O importante é o que a gente sente....

Arrumando a gaveta com as coisas de praia, no último final de semana, achei um daqueles espelhinhos para levar na bolsa e dar uma retocada no protetor. Lembro de quando o comprei, já há alguns anos. Aliás, comprei por causa da frase que vem escrita na frente: “o importante é o que a gente sente…”

Estava vivendo um ano tumultuado, era novembro e eu precisava me conectar mais comigo. Ou seja, seria muito bom que algo me lembrasse disso e o espelhinho de bolsa seria usado bastante naquele momento.

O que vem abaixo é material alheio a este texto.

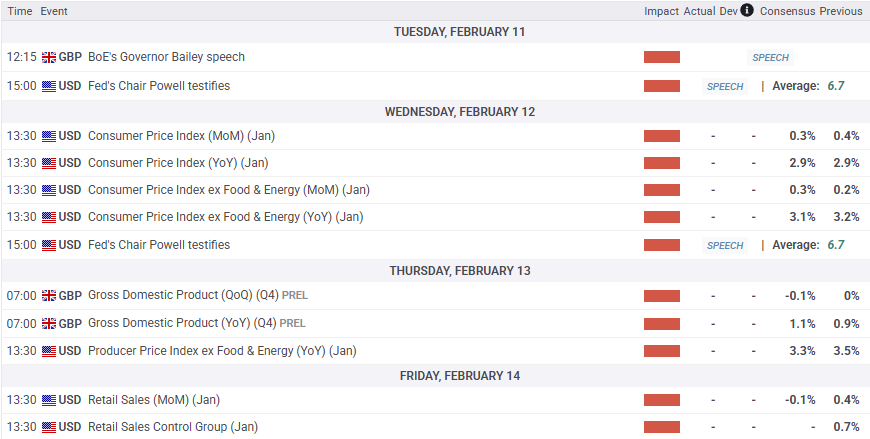Open Retail Sales Control Group (Jan) event

(x=173, y=427)
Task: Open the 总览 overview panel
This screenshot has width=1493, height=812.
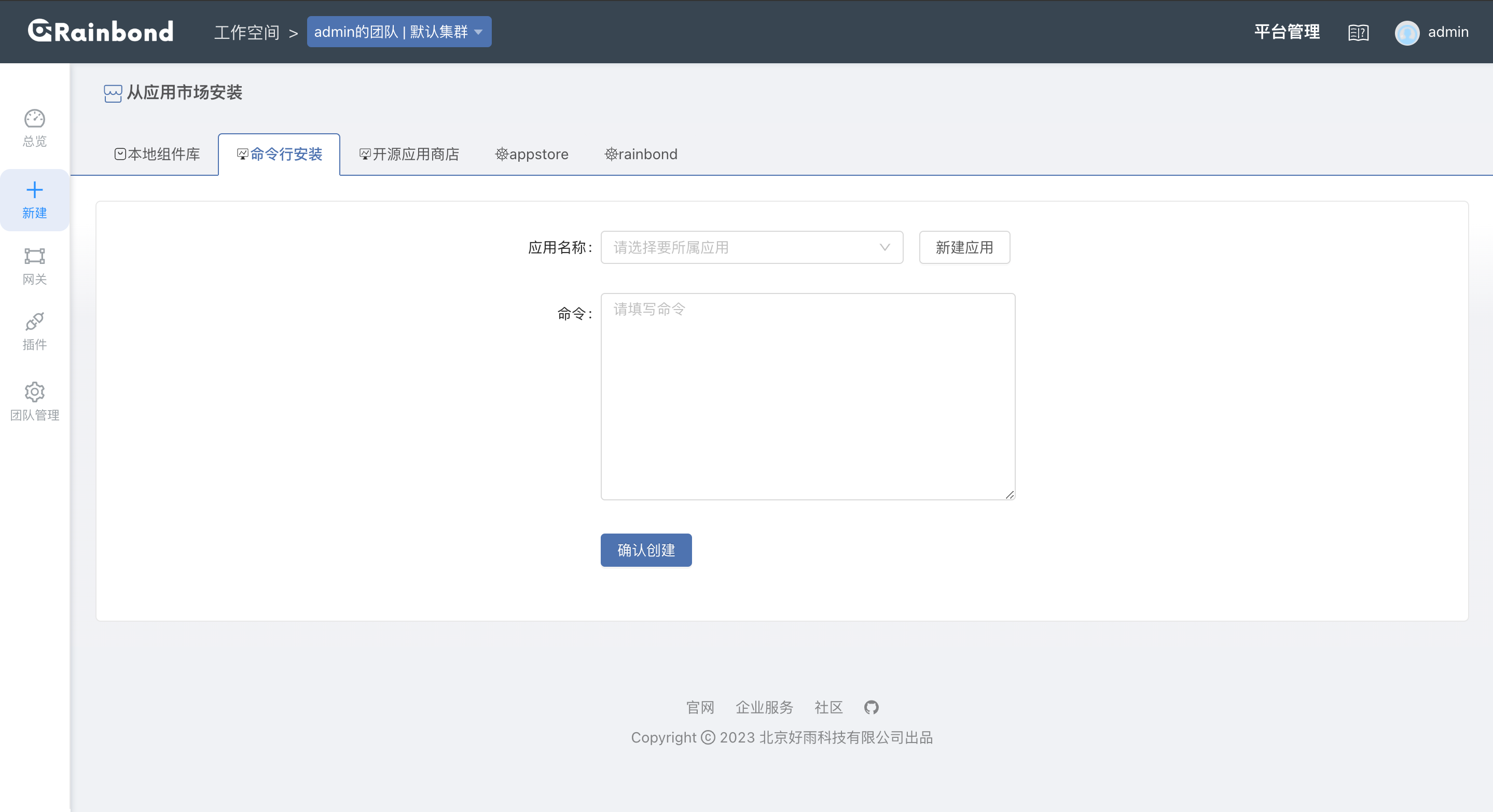Action: pos(34,127)
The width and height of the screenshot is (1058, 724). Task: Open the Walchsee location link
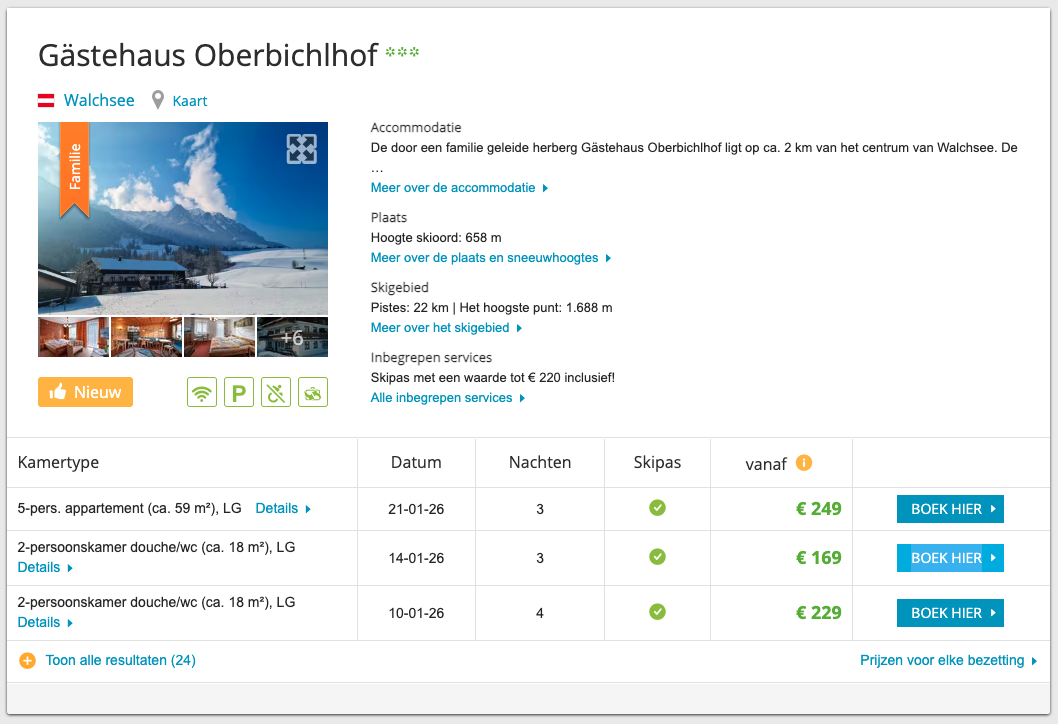pyautogui.click(x=100, y=100)
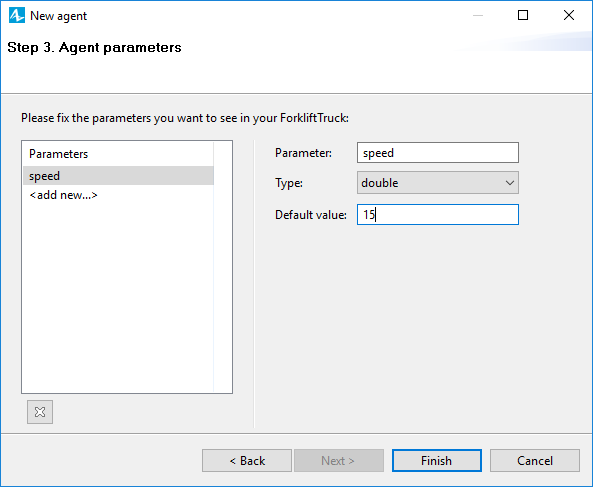Image resolution: width=593 pixels, height=487 pixels.
Task: Go back with the < Back button
Action: click(247, 461)
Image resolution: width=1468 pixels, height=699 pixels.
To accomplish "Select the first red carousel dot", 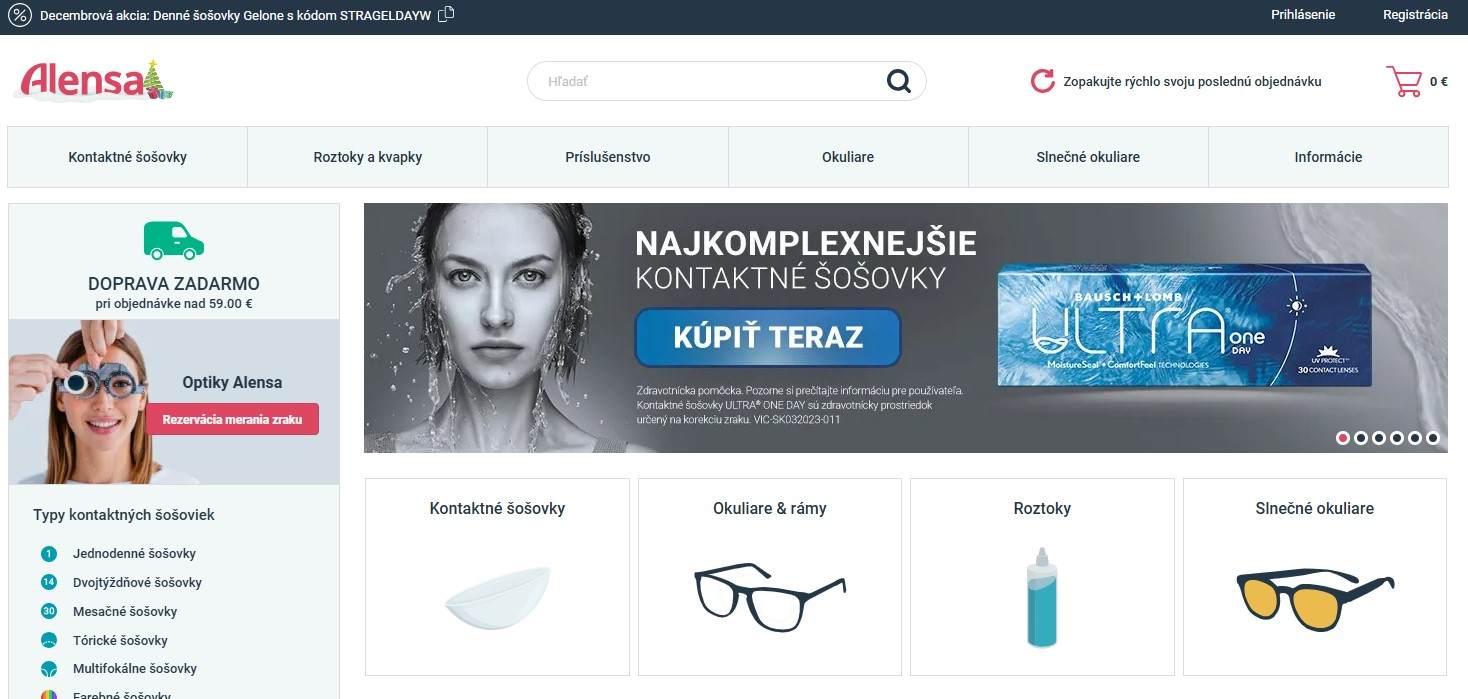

Pode parecer engraçado ou até clichê, mas o fato é que usamos as armas que temos. E posso afirmar aqui, que foi crucial. É aquela velha história, quando repetimos determinada coisa diversas vezes, ela acaba virando uma verdade interior, um hábito. Se essa repetição se der com algo positivo, como no meu caso, ótimo. Por outro lado, quando repetimos algo negativo, ele também reverte em mudanças, ou melhor, em algemas que nos impedem de alçar voos e ganhar o mundo.

"O importante é o que a gente sente". Simples assim. O importante é deixar o coração falar alto, escutar o que cada batida quer dizer, perceber nossas sensações diante da vida, dos relacionamentos, das amizades, do trabalho.

Pois o que sentimos está ligado a tudo isso, são as nossas escolhas ganhando espaço e voz dentro da gente. É isso que importa. Essa luz que vai nos guiar mundo afora, o sim e o não e principalmente, a liberdade de ser autêntico.

Então, como dizem por ai “hashtag fica a dica”: Coloque em primeiro lugar o que te faz vibrar, o que faz teu corpo estremecer, o que te faz sentir realmente vivo! Claro, aqui nesse pacote, o que importa também, é ser positivo e otimista, mesmo diante das incertezas da vida.